Mi tío, que perdió trágicamente a un hijo pequeño, escribió más tarde que muchas personas que acudían a visitarlo en su duelo durante la shivá intentaban desviar su atención de su dolor. Pero él no quería que lo desviaran. Quería hablar de su querido hijo y compartir su pérdida con sus visitantes. Quería sentir que también ellos echaban de menos a su hijo. “Sólo una compañía así puede aminorar la pena”, escribió. “Pero si la gente habla de otras cosas, por muy buenas que sean sus intenciones, el dolor sigue siendo tan profundo como antes de la visita de ellos”3 .
Al ser abiertos con nuestras propias emociones, al derramar libremente lágrimas junto al doliente, ayudamos a los afligidos a expresar su dolor para que puedan lidiar con el mismo y, con el tiempo, superarlo.

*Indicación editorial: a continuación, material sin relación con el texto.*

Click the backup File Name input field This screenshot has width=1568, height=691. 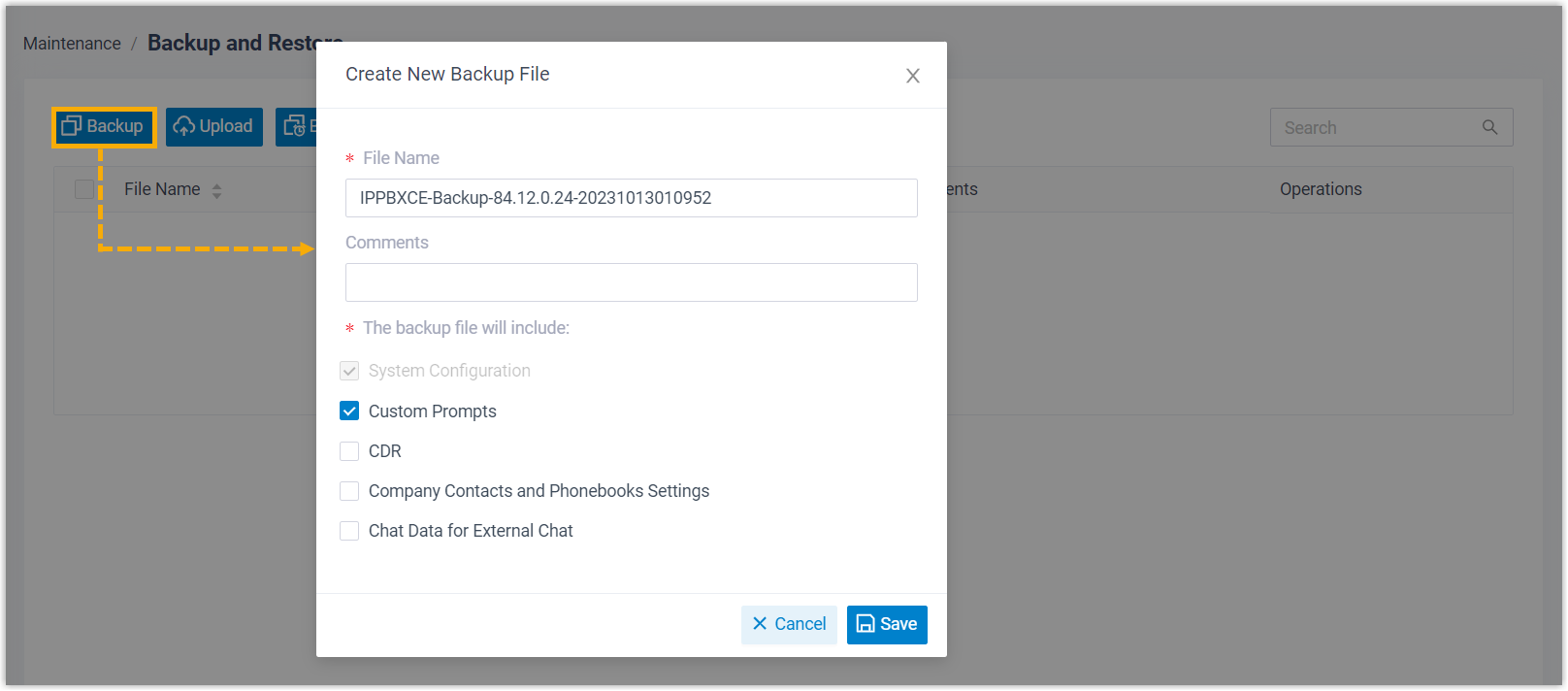click(631, 198)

Existen numerosos relatos de sobrevivientes del Holocausto que acudieron al Rebe en busca de consejo y consuelo. Para su sorpresa, en lugar de tratar de racionalizar el pasado o reforzarlos con un mensaje alentador, el Rebe les preguntaba amablemente sobre sus familias. Cuántos seres queridos perdieron, cómo se llamaban y cómo eran...
Los sobrevivientes inevitablemente rompían en llanto, al igual que el Rebe.
De hecho, aunque el Rebe generalmente mostraba poca emoción en público, cuando se trataba de una tragedia humana, a menudo lloraba abierta y profusamente (aun) en medio de un discurso ante miles de sus jasidim (fieles). No trataba de reprimir su propio dolor, proporcionando así una poderosa lección sobre cómo responder a los acontecimientos dolorosos en nuestras vidas personales y en nuestras comunidades.